HRQOL (assessed with the AF Effect on Quality-of-Life-overall summary [AFEQT-OS] score) information was collected at baseline and at 1 year following initial treatment. A generalized linear mixed model was used to adjust the change in AFEQT-OS score for patient characteristics. Initially, 2422 of 3313 patients in the registry had AFEQT-OS scores available, but 352 were excluded due to having AF duration greater than 5 years.
The researchers found the late AF group (n=426) was not as old as the early AF group (n=1644; late 64.4±10.6 years; early 68.5±11.1 years; P <.001). The late AF group did not experience as much heart failure as the early AF group (late 12.7%; early 19.9%; P <.001). The median AF duration in the early group was 12 days (IQR, 0-39) and 880 days (IQR, 588-1191) in the late group. The early AF group had more women and more comorbidities, including heart failure and coronary artery disease.

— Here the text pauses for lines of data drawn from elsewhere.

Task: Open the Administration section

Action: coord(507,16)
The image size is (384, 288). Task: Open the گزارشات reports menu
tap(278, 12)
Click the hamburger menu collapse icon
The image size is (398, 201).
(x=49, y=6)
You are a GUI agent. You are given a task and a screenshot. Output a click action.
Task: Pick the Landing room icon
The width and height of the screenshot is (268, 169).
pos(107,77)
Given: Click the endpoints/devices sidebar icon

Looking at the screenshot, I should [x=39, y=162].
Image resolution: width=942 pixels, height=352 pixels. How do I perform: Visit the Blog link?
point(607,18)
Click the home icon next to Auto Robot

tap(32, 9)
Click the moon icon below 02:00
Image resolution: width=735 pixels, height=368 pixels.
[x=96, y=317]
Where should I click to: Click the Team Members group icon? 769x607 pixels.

Slightly more than half of all patients were managed with rhythm control, and, of those, 73.8% received catheter ablation for AF within 1 year. Rhythm control, including catheter ablation, was a more likely treatment for patients with late AF than those with early AF.
The researchers observed that the adjusted changes in AFEQT-OS score 1 year after treatment in both groups were similar in patients with rhythm control (adjusted difference [SE], early, 8.4 [1.2]; late, 7.2 [1.4]; P =.15) or rate control (early, 4.0 [0.7]; late, 2.3 [1.4]; P =.16). They noted that patients receiving catheter ablation in both groups showed similar improvement in HRQOL (early, 10.2 [2.1]; late, 9.8 [2.4]; P =.78), and patients in both groups receiving antiarrhythmic drug (AAD) therapy alone showed a significant difference in HRQOL (early, 10.2 [1.4]; late, 3.4 [2.2]; P <.001).
There was no significant difference between groups in the incidence of clinical adverse events, and AF duration was not independently associated with clinical adverse events within 2 years, according to the Cox proportional-hazard model.
Study limitations include the nonrandomized observational design and that the exact onset of AF is often unclear. Additionally, rate or rhythm control treatment details prior to referral to cardiology services are unavailable, leading to possible mis-stratification, sampling bias, and lack of generalizability.
“In our contemporary outpatient-based multicenter AF registry, rhythm control therapy provided clinically meaningful improvements in HRQOL, regardless of AF stage,” the study authors wrote. “…the beneficial effects of catheter ablation on improvement in HRQOL were preserved even in patients with late AF, whereas the trend was not observed in patients receiving AAD therapy alone.” They urged that for patients with impaired HRQOL, treatment, especially catheter ablation, should not be deterred by AF duration.
Disclosure: This research was supported by Bayer Yakuhin, Ltd.
Some [or one] study author(s) declared affiliations with biotech, pharmaceutical, and/or device companies. Please see the original reference for a full list of authors’ disclosures.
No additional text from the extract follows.